Speaking of which, all was well until Manchester Victoria, but the departure board confirmed that the Liverpool train I was booked on had been cancelled, along with half of the others on the same board – Edinburgh, Blackburn, Wigan, Preston and Stalybridge all shared the same fate. I – we – were advised to get on the next train bound for Manchester Airport, get off at the first stop – Oxford Road – and get a Liverpool train from there. Off we all duly trooped – an apt analogy, as the crowd at Oxford Road awaiting the Liverpool train resembled wartime evacuation. When it arrived, it was already standing room only. A guard kept asking us to pack further down and closer together to let more on. Our atoms were already beginning to merge. Someone shouted “we’re not fucking sardines mate, where do you suggest we move to?”
They announced that in the circumstances we would only be stopping at Eccles, Patricroft, Newton-le-Willows and Lea Green, and that anyone wanting St,Helens or Earlestown should get off at Newton-le-Willows. But there’d be more getting on than off at all those stations. Where were they going to go?
This is what happens when two trains become one. At each stop there was an undue delay as the guard ran up and down the platform with his shoehorn, trying to squeeze everyone on.
Also, stooping down to see it was Eccles we had stopped at, I could see that what had been a beautiful sunny morning had now become so foggy that the outdoors had disappeared. If Anfield was here, the game would be off, with visibility down to barely 50 yards. Fortunately the fog lifted as we got nearer to the fair city.

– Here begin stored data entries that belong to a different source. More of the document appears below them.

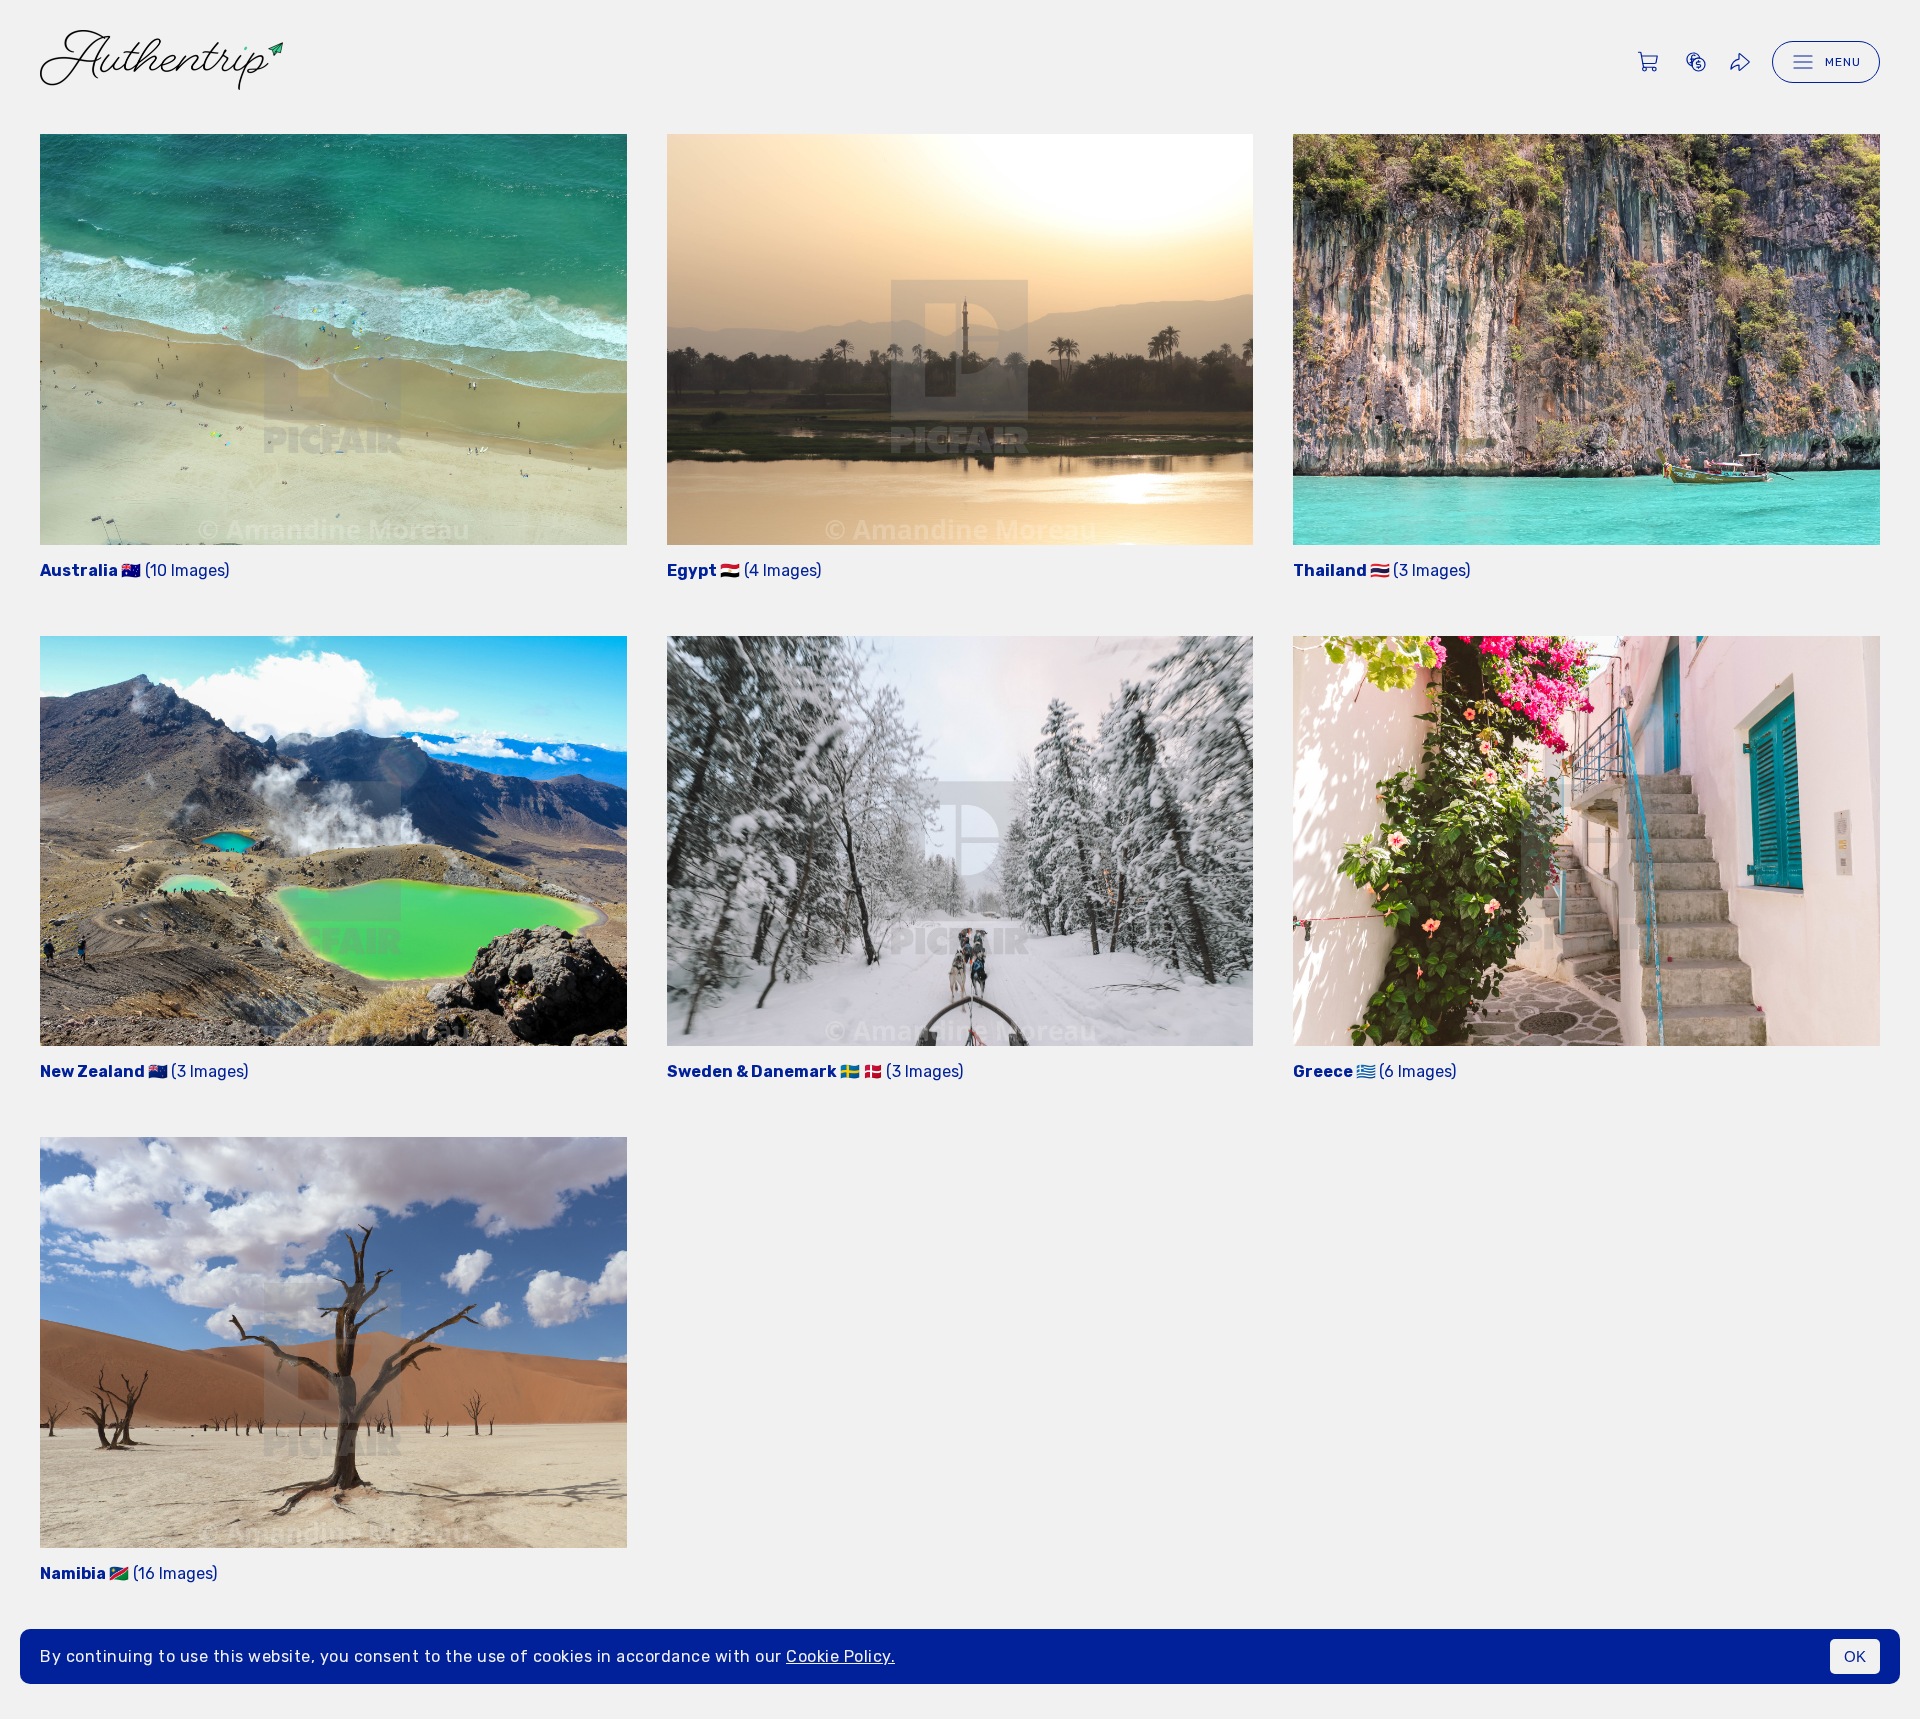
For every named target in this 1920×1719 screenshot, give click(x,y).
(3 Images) (1381, 570)
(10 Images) (134, 570)
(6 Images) (1374, 1071)
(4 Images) (744, 570)
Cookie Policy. (840, 1656)
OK (1855, 1656)
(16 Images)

Cancelled train, overcrowded trains, beautiful sun turned to bleak fog – the day had taken a turn for the worse, and as a football fan you try to suspend the irrational logic-resistant superstition that this may have some bearing on forthcoming events on a football pitch, that it is not an omen but perfectly explicable and unconnected! But to counteract this I do have my lucky match day socks on today … 🙂
When the train finally managed to get into Lime Street, at about 12:15, there was palpable relief at escaping onto the platform and into some air. I and about 70% of the sardines had been standing the whole journey, which felt a great deal longer than the 55 minutes it took.
Some United chanting – no, yelling – echoed around the concourse. Brave, or stupid, I thought. A bit amateur, actually, worthier of the likes of Stoke and Leicester.
By 12:45 I was in our appointed meeting place, the Dispensary in Renshaw Street. There are twelve of us today, and it seems we’d all rather like to hammer this shower – but not too much, nothing embarrassing. 6-0 might cost Olly his job, and we don’t mind him staying at the wheel for another generation or two.
We move to another Liverpool beer institution, the Roscoe Head, which once again appears in danger of being sold by developers for student accommodation, which seems to be spreading through the city centre like Japanese knotweed. Tell you what, why not knock down the Three Graces while you’re at it, rants Paul, that’d be lots of student flats. He represents the provisional wing of Liverpool conservation, and wants the city’s treasures preserved.
We move to some modern, recently opened bar that has no cask beer, so I have a half of mango IPA on keg, which is marginally better than I expected or than it may sound.